First of all, what is Internal Revenue Code Section 1031? A tax code provision since 1924, it allows a person to exchange one investment property for another and defer the tax hit.
“Like-Kind Exchanges definitely benefit average real estate investors, especially if they want to build their equity in their financial portfolios, or spread their money into different assets,” said Sara Wiskerchen, National Association of Realtors’ spokesperson.
“For example, if you have a property in Detroit and decide to move to Las Vegas and buy there, you can use a Like-Kind Exchange. If you sell rental property, a vacation home, or real estate owned by a small business, you can buy similar property with a Like-Kind Exchange. You can also designate multiple replacement properties.” There are some requirements to meet if you exchange a vacation home, though.
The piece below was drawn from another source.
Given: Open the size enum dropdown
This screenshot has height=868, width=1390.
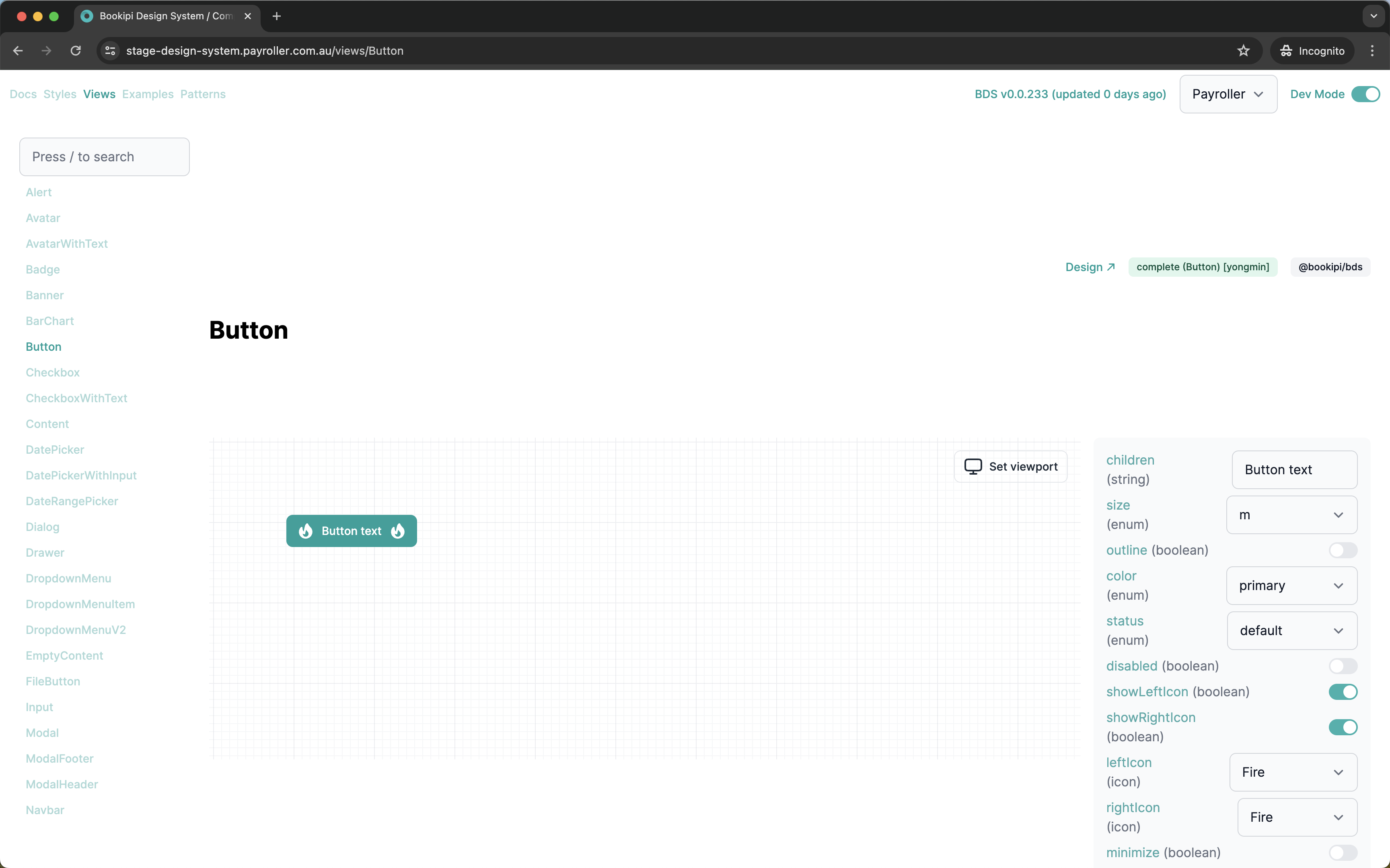Looking at the screenshot, I should click(x=1291, y=515).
It has to be an investment property that is rented out.
The selling and buying must be an integrated transaction rather than two individual transactions, too. To defer capital gains when you sell your rental property, for example, you have up to 45 days to find a similar property, and the transaction must be completed within 180 days. Note: your gain is tax deferred, not tax-free.
This tax savings gives you equity to diversify your portfolio, or you could buy more investment properties or make improvements to your new property, which is why cutting this provision would hurt the community, even with small-scale transactions. When investors buy more properties or renovate their new property, new jobs in construction or property management are created.
“If you were going to go into this transaction, a Realtor should be able to walk you through it,” Wiskerchen adds.